**What to work on**
Print the stretch of the records from the line containing "Click the green Start test run icon" through the end of the records without any change, and leave out the pictures.

— START OF Source data —

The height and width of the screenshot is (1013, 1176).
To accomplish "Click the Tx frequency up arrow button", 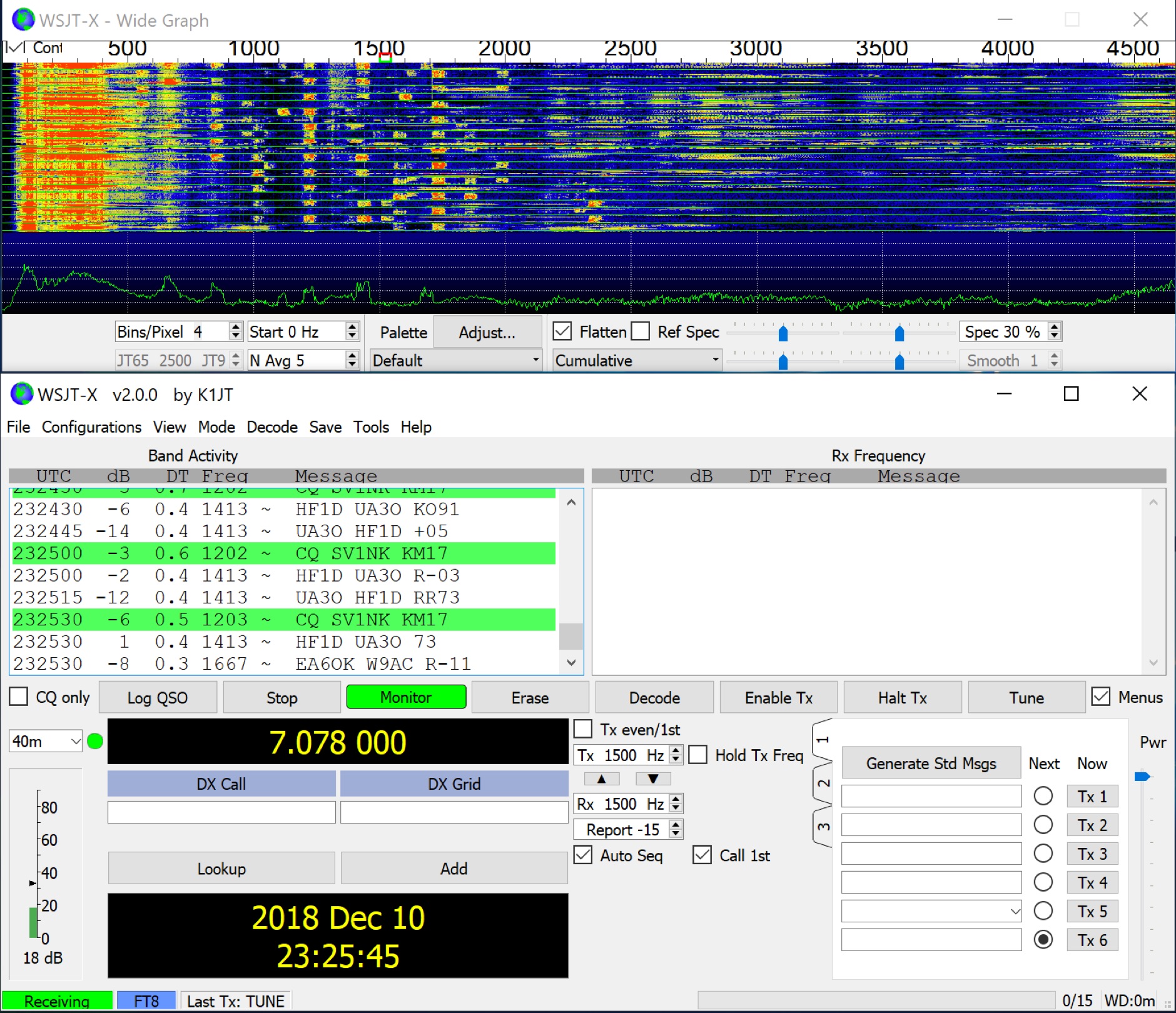I will (601, 779).
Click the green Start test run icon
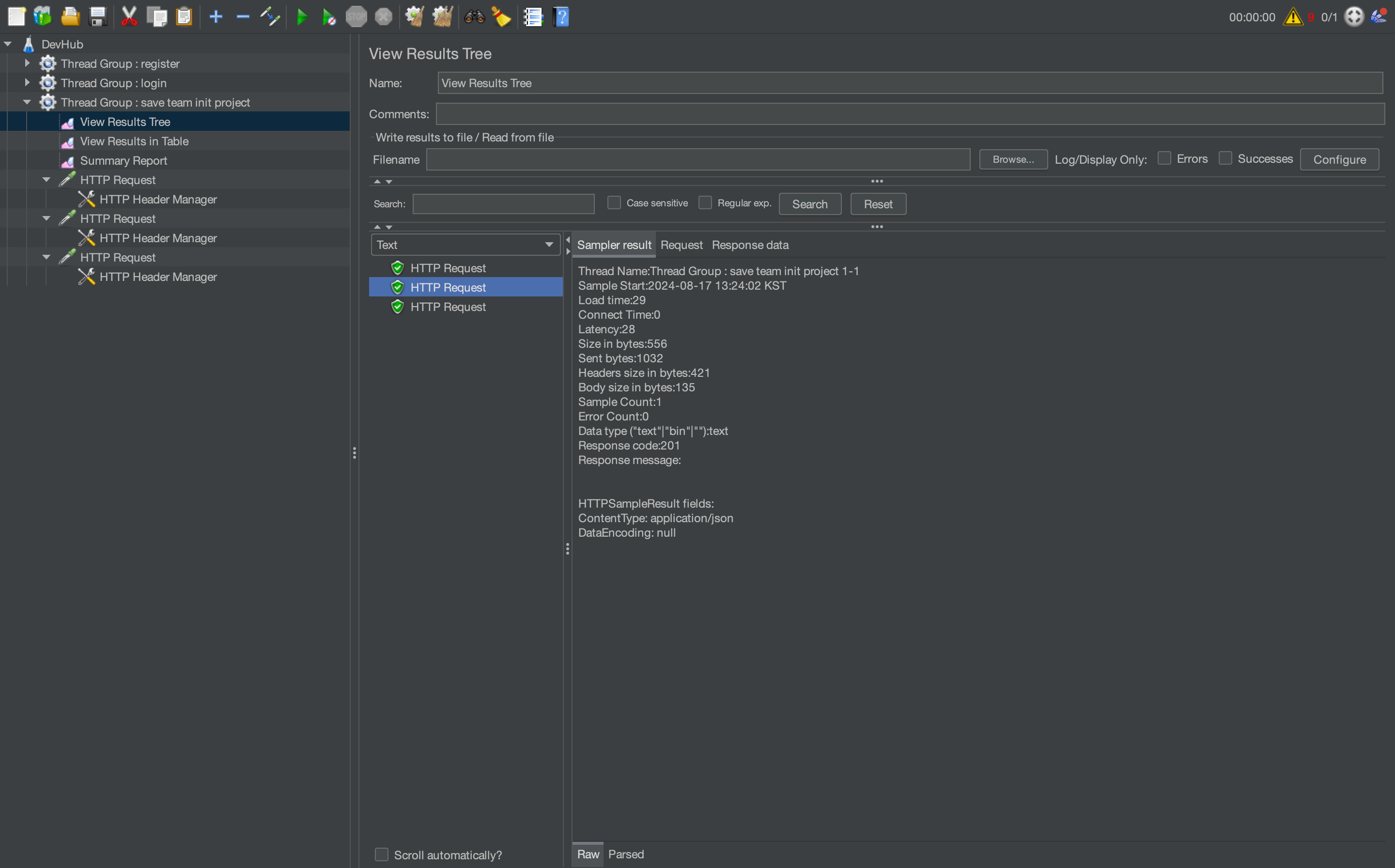This screenshot has width=1395, height=868. click(x=301, y=16)
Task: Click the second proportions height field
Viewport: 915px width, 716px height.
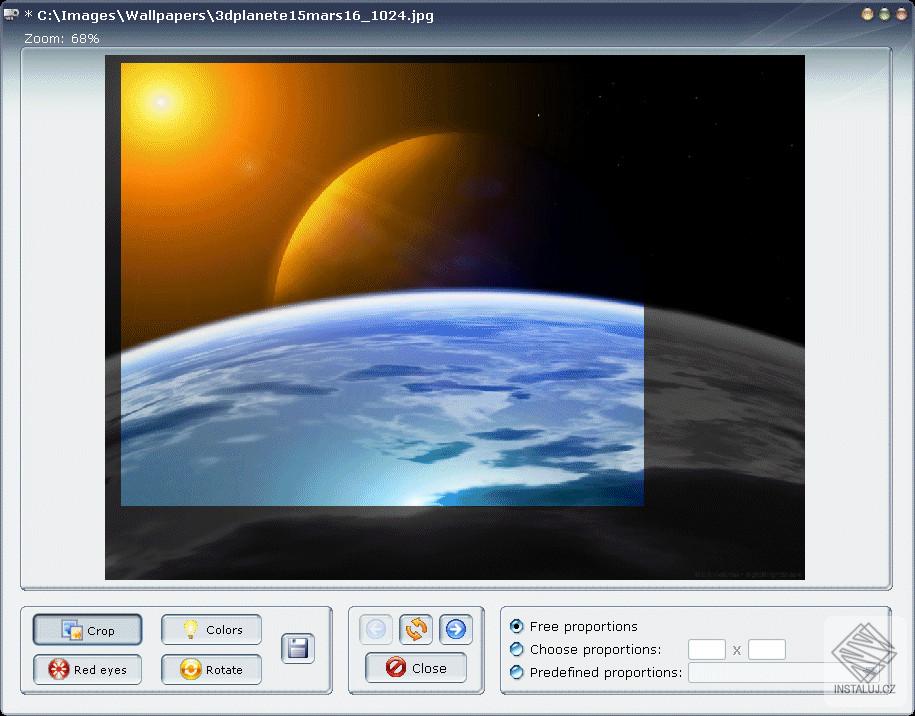Action: [x=767, y=650]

— END OF Source data —

**Solution to the problem**
Click the green Start test run icon
This screenshot has width=1395, height=868. click(x=301, y=16)
Task: Click the second proportions height field
Viewport: 915px width, 716px height.
Action: [x=767, y=650]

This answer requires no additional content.